酵母双杂交技术专题

1.如果诱饵蛋白对酵母细胞是有毒的，该怎么办?

在某些情况下，在液体培养基中培养不好的菌珠可以在固体培养基上生长得很好。首先重悬克隆 于1ml的SD/–Trp，接着将重悬液平铺于5 个100-mm的SD/–Trp平板，在30℃下温浴，直至平板上的克隆相互粘在一起。用5ml 0.5X YPDA刮下每块板上的克隆，并收集到一管中，这样就可以使用这个细胞重悬液进行正常的杂交反应。

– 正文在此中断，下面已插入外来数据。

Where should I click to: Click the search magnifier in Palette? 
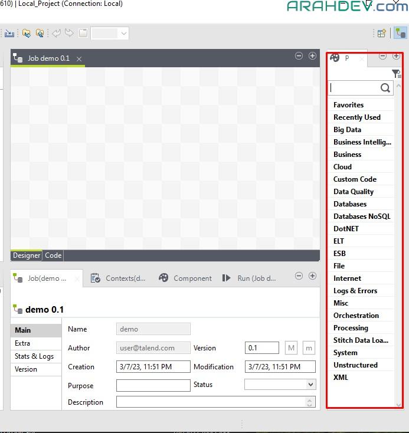[385, 88]
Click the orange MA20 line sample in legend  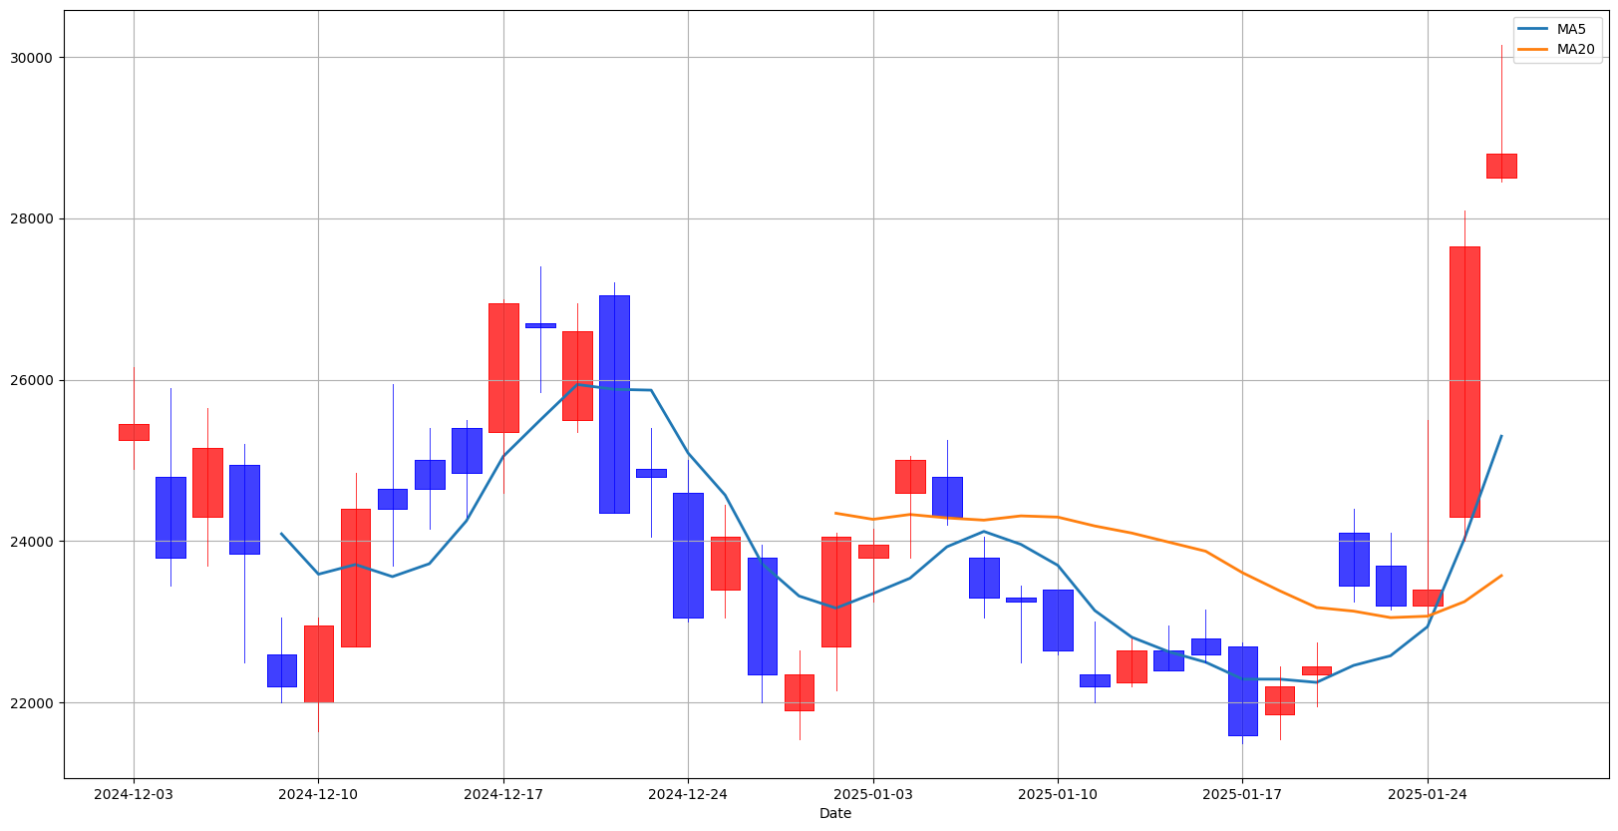pyautogui.click(x=1534, y=50)
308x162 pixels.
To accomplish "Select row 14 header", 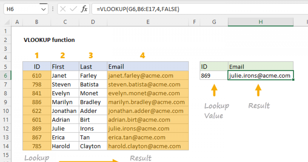I will click(x=6, y=146).
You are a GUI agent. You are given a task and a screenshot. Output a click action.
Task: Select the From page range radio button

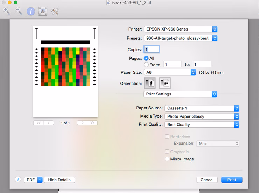(x=146, y=65)
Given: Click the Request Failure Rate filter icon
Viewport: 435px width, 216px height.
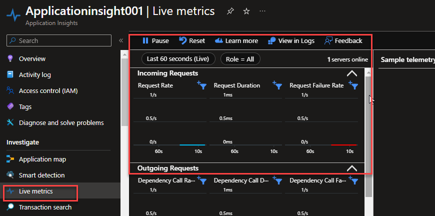Looking at the screenshot, I should click(354, 86).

2.如果诱饵蛋白能直接激活报告基因的表达，该如何处理?

该蛋白很可能有转录 激活域，是个转录因子。可以通过基因重组切掉转录激活域，然后重新检测其是否自激活，但要注意重组也有可能破坏蛋白之间的互作。

3.转化效率太低怎么办?

可以采用以下方法解决：

1)检测一下DNA的纯度，如果可以的话，重新用乙醇纯化。

2)DNA-BD/诱饵蛋白很可能是有毒的。

3)不适当的培养基，重新配制培养基，并做对照转化。

4)检测pGBT9对照载体的转化效率，放置于SD/–Trp平板上，转化效率应该在1 x105 colonies/mg DNA以上。

4.杂交效率不高，该如何处理?

在杂交中，预转化的诱饵细胞的数量可能不够。当对诱饵菌株进行液体培养过夜时，应挑选大的、新鲜的克隆进行培养，经过离心和重悬后，再使用血球计对细胞进行计数。密度应该在1 x109/ml。

一个甚至两个融合蛋白对酵母细胞有毒。你可以通过重组方法来减轻毒性，同时又能保证蛋白的相互作用。或者使用表达水平较低的载体。也可以在琼脂 平板或滤膜上进行杂交。但同时必须作杂交对照实验。